As Duncan notes this morning, Fred Thompson has indolent, non-curable lymphoma that has a high likelihood of recurrence. In which case it would have to be treated with chemotherapy:
I’m not one who actually thinks that presidential health is all that important, and certainly don’t think that such illness/treatment should in any way be a disqualifier.
I’m actually going to disagree here. While I appreciate the restraint of those who haven’t gone through the experience, as someone who just got out of a four month round of chemotherapy I do think there are serious questions that need to be asked about this. And I’d be saying the exact same thing about a Democratic candidate.
It’s one thing for a potential nominee’s family to be in chemotherapy (Elizabeth Edwards) but it’s quite another for the candidate himself. During chemo we joked that about 50% of my IQ had been shaved off, and I’d say that was a pretty realistic assessment. I couldn’t remember anything from one moment to another, had no ability to read an average-length newspaper article and recall what it said at the beginning by the time I got to the end. It also made me really emotional and affected my judgment. It was important for me for a variety of reasons to keep blogging but I could not have done the kind of detail-oriented, in-depth kind of stuff I used to do during the days of Plame any more than I could fly. My posts got short and I had to check them with people before I put them up to make sure I hadn’t made some big mistake and left out something huge.
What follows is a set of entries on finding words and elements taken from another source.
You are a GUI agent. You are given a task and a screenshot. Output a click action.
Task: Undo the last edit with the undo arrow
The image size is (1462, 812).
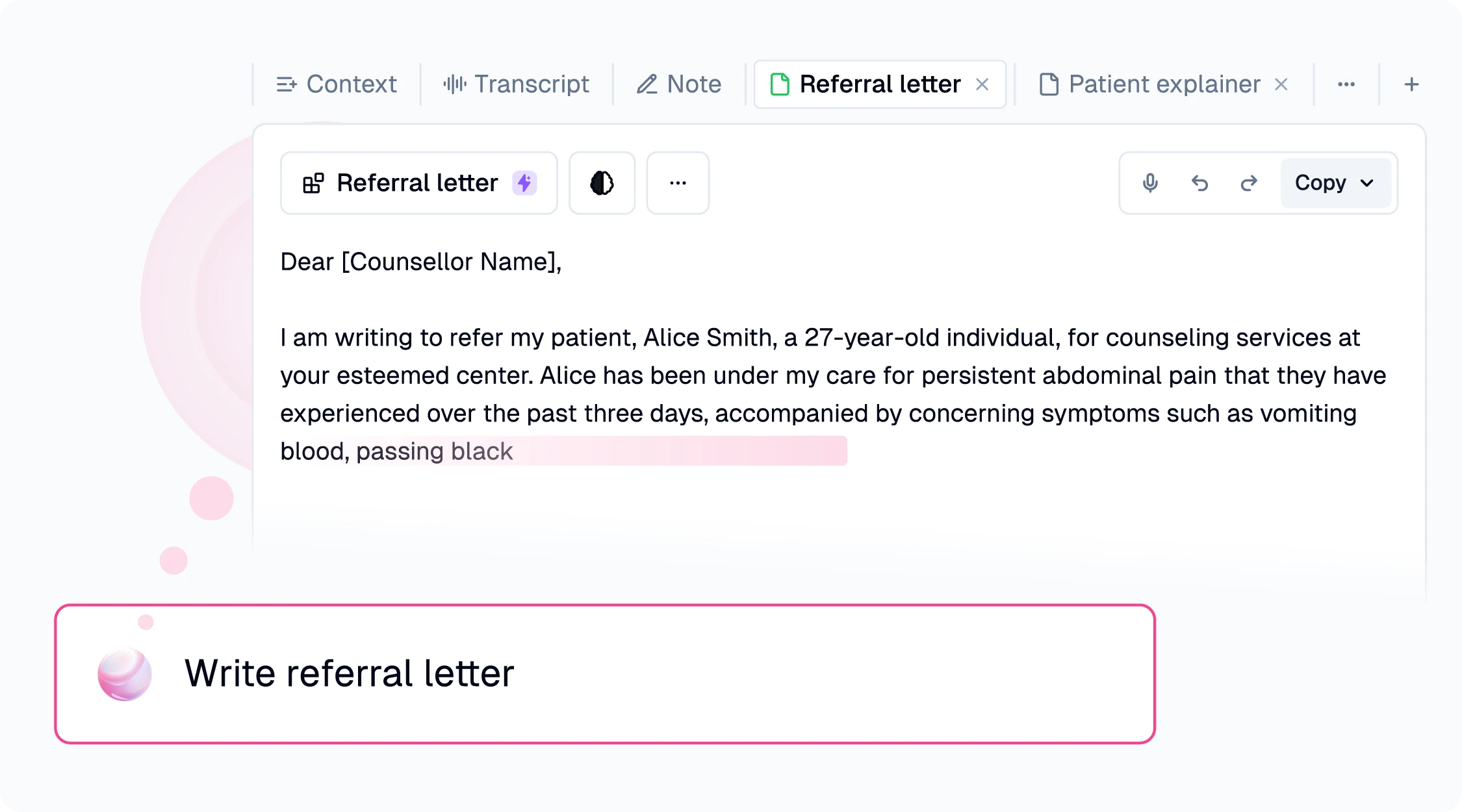[1199, 183]
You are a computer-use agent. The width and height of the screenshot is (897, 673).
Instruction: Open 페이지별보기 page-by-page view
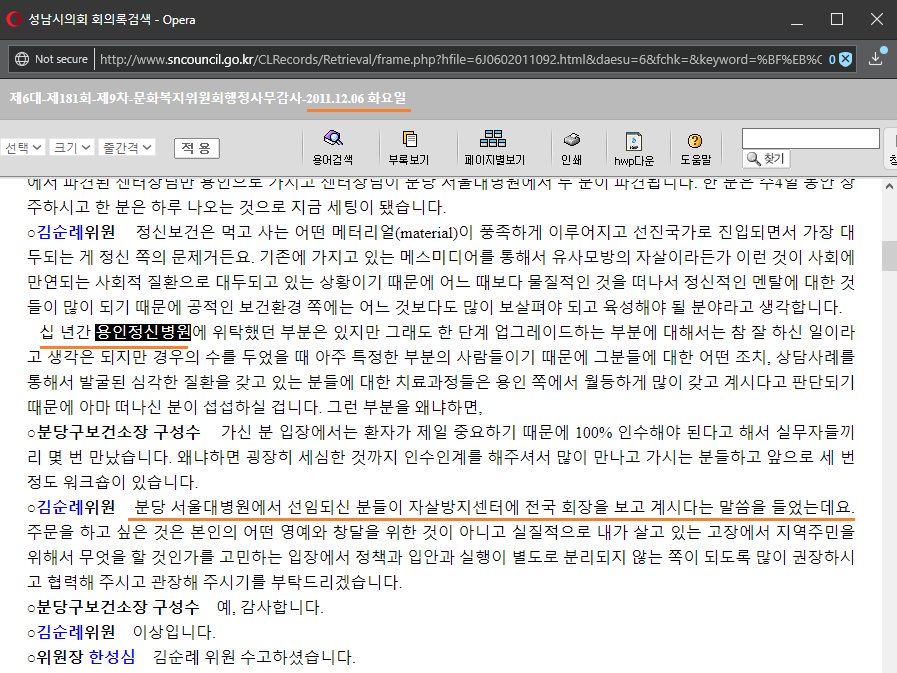(496, 147)
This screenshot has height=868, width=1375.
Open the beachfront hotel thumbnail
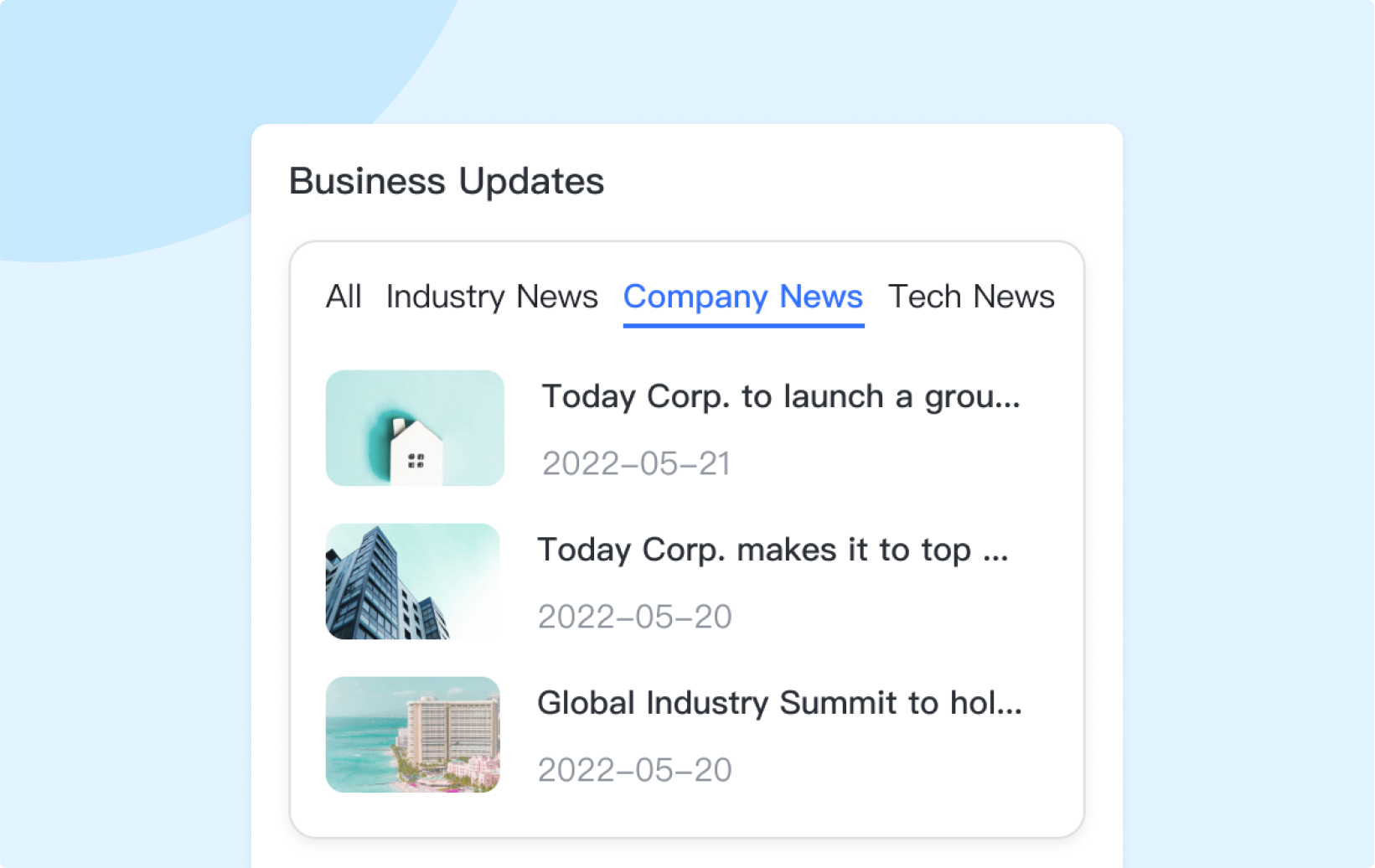point(412,735)
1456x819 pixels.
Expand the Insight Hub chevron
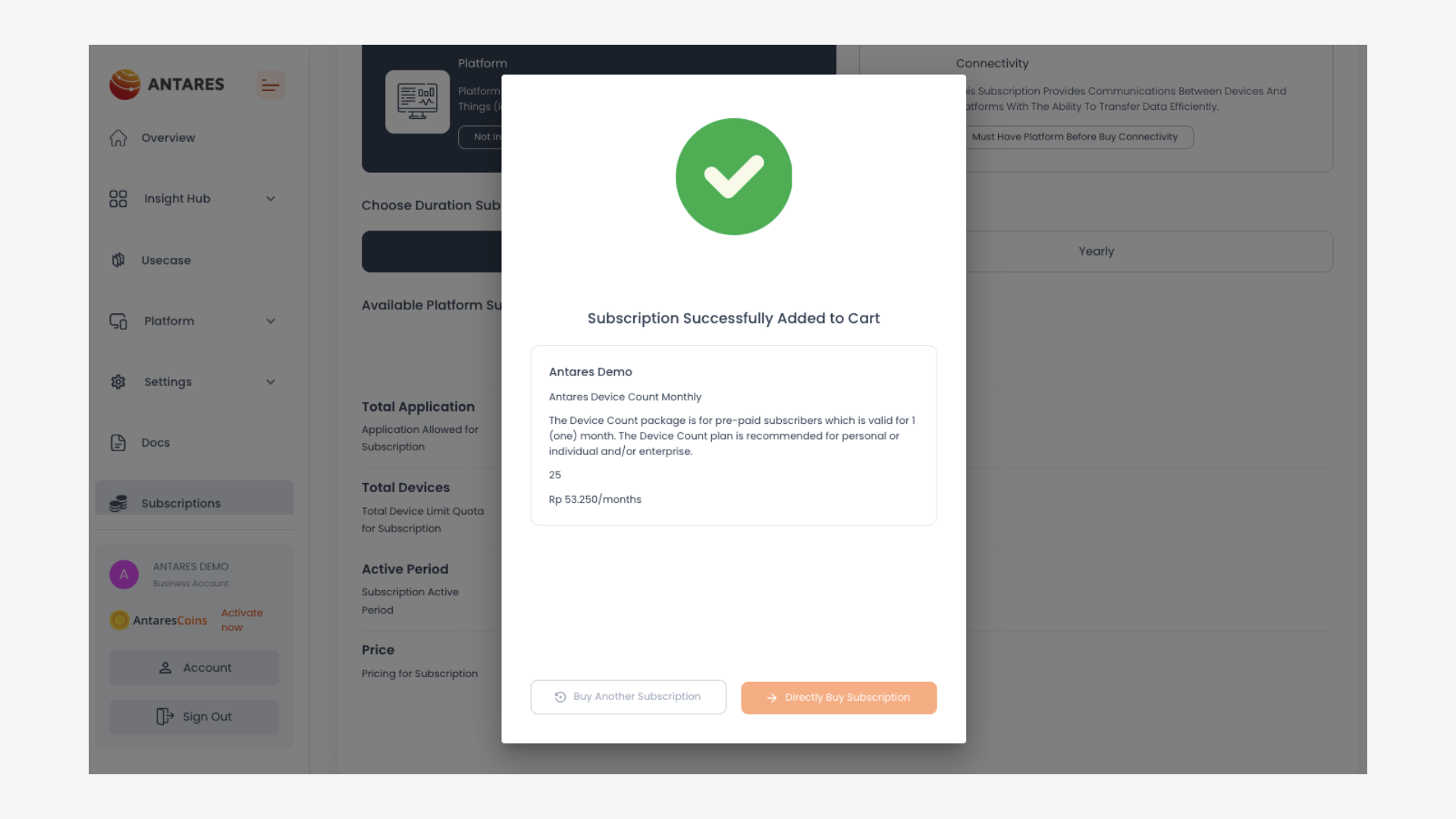[x=271, y=199]
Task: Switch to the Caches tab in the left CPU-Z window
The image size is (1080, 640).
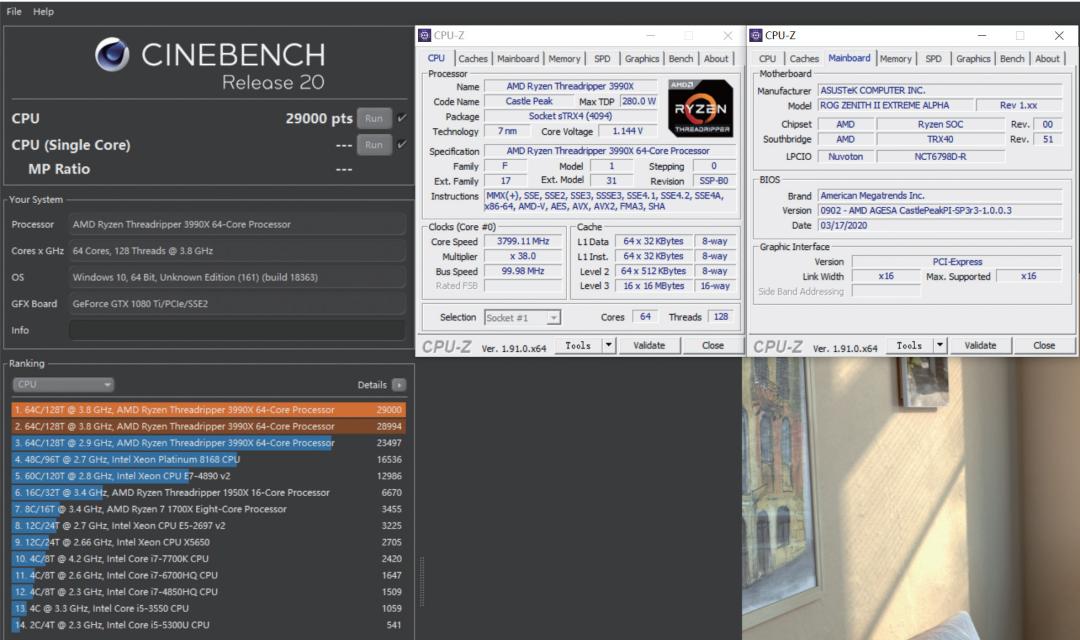Action: tap(473, 59)
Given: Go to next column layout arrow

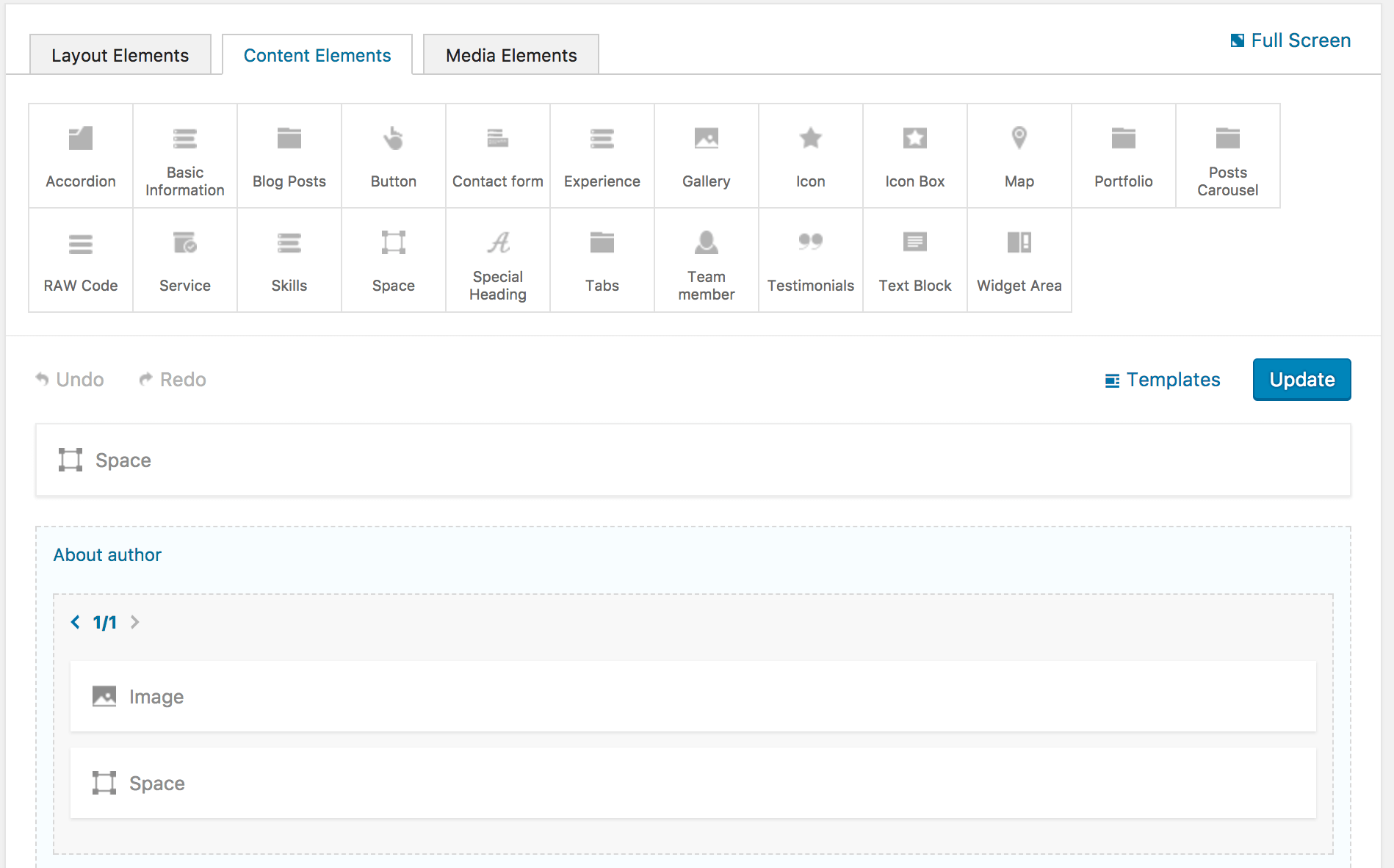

I’m only now starting to get my brain back and my concentration is still poor eight months after I started chemo.
People in cancer treatment want to live their lives to the fullest, and there’s no reason for anyone to question Elizabeth Edwards’ qualifications as a mother for supporting her husband during treatment except for sexist claptrap. But that doesn’t mean you’re qualified to do anything in the midst of it. The fact is that nobody is asking Fred Thompson about a condition that could very seriously impair his ability to run the country. And I think there are several good questions that Fred needs to answer:
- Did your doctors call your cancer stage 4?
- Your doctors already acknowledged your cancer is likely to return, do you think it’s fair to the American people to enter the White House knowing you will need more chemotherapy?
- When was the last time you had chemotherapy?
While I understand that people’s experience with chemo brain may vary, it’s a very real phenomeon and its effects can linger 10 years after treatment. And if the job of the press is to help the public make informed decisions and not just fawn over candidates who clearly have some cognitive issues to begin with, they really need to hop to it.